As we approach the summer, the cost of beef is reaching record highs. A pound of grilled sirloin now averages over $14, marking a 20 percent increase from the previous year, according to the Bureau of Labor Statistics.
Recently, President Trump considered easing tariffs on beef imports from countries like Argentina to help reduce these costs. However, this measure fails to tackle the root issue: the concentration of the meat industry. In 2025, 45 percent of U.S. cattle were processed through only 11 facilities. By 2024, four companies, including JBS, Tyson Foods, Cargill, and National Beef, dominated 80 to 85 percent of the domestic beef market.
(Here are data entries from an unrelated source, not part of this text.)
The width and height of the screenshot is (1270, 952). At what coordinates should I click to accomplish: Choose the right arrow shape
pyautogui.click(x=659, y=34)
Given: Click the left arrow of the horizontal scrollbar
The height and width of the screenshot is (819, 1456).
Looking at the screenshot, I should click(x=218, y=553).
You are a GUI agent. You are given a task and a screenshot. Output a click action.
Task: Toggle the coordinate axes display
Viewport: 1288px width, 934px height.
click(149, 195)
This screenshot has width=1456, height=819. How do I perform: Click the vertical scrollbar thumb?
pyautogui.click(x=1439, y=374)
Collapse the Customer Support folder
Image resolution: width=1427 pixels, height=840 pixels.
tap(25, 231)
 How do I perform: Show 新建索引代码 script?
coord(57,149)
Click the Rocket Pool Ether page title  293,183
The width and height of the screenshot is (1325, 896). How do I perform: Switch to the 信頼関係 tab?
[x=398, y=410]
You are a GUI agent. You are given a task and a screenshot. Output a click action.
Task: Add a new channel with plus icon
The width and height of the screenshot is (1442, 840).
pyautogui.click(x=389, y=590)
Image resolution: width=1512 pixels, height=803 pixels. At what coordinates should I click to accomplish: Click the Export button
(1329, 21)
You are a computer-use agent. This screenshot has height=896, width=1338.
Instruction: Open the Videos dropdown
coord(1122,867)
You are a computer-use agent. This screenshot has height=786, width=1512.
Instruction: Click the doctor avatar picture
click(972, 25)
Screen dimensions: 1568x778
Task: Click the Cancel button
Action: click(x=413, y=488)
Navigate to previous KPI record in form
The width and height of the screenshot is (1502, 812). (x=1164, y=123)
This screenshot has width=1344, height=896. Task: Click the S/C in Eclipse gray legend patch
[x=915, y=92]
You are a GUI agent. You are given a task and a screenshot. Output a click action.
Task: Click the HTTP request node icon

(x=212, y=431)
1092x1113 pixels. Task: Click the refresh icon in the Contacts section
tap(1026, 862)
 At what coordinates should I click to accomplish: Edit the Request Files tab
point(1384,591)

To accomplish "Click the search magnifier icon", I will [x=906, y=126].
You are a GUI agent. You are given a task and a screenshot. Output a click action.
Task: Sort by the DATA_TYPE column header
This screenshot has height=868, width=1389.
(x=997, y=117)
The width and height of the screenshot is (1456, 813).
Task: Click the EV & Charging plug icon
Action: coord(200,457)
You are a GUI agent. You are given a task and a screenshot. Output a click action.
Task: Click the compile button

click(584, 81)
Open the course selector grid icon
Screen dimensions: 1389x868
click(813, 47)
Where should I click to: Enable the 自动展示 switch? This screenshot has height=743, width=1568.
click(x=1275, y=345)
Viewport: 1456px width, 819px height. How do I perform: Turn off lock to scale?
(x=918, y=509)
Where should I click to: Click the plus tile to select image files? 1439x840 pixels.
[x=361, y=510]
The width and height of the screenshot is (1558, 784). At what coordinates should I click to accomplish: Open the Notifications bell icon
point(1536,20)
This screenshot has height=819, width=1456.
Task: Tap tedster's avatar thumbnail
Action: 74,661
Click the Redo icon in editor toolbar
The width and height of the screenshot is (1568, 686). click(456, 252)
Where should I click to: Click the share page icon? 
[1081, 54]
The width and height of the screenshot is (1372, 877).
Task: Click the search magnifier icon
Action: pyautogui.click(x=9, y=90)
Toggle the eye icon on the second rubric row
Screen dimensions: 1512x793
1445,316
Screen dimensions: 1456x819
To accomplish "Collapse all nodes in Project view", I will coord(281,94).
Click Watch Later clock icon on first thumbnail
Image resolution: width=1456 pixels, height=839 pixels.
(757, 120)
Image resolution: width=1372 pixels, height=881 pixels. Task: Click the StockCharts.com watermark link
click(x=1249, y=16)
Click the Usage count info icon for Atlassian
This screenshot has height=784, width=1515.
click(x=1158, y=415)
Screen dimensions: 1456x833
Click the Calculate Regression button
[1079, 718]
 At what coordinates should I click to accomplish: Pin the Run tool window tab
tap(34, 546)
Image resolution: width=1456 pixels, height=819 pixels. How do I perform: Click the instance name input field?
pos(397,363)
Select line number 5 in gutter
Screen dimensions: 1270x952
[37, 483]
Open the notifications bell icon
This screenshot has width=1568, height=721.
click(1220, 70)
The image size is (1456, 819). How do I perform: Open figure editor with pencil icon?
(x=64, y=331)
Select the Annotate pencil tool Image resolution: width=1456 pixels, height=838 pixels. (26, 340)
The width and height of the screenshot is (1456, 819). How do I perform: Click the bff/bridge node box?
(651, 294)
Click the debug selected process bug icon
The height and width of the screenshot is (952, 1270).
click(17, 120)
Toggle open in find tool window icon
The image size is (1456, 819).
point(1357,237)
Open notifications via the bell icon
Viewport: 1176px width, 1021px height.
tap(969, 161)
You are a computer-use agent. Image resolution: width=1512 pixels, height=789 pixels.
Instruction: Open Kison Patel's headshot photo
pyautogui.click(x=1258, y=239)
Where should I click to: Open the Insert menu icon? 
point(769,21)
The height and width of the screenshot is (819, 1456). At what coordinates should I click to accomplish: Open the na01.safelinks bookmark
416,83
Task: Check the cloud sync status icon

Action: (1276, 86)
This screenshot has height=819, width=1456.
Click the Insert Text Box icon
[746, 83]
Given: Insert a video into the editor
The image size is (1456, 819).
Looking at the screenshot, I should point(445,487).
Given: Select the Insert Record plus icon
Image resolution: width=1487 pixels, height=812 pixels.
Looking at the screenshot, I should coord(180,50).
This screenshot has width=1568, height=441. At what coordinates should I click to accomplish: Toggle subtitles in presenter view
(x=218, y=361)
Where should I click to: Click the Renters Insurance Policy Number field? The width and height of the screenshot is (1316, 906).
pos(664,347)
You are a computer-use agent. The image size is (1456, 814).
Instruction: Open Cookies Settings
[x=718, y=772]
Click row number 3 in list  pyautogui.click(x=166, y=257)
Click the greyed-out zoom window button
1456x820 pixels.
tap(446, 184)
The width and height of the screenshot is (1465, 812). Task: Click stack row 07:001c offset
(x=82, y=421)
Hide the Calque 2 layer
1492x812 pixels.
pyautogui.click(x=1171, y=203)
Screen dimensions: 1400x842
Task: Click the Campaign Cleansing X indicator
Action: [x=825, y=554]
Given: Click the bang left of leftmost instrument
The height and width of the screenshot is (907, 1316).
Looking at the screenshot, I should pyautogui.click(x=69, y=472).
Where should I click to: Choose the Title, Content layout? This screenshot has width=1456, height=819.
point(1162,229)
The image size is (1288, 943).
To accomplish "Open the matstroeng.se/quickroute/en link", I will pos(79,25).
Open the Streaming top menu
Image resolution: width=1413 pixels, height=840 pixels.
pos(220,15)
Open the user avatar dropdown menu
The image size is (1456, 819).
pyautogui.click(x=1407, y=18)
In a bid to address this, Senator Chuck Schumer proposed legislation in March to dismantle large beef-packing firms. While the Trump administration has generally dismissed regulatory actions against large corporations, it has initiated investigations into both beef packers and egg processors for possible antitrust violations following price hikes during the avian flu outbreak.
Regulatory action will require commitment to enforce findings with decisive legal measures. Senator Schumer’s proposal represents a rare structural approach with potential bipartisan support. The U.S. food sector, in general, suffers from extensive consolidation. By 2020, two companies controlled half of all fresh bread sales, while two others dominated two-thirds of the baby formula market by 2022. Similarly, two companies produced 60 percent of the nation’s carrots by 2023. This concentration has kept food prices high, escalating by about 30 percent between 2019 and 2025. Corporations leveraged pandemic-driven supply chain disruptions to hike both prices and profits.
Such market domination was not preordained. It stems from decades of lax enforcement of existing antitrust laws, which date back to 1890. Starting with the Reagan era, both Republican and Democratic federal administrations have largely neglected to restrain corporate mergers. The Department of Justice and the Federal Trade Commission have often sided with Wall Street’s belief that mergers lead to efficiencies and ultimately lower prices for consumers.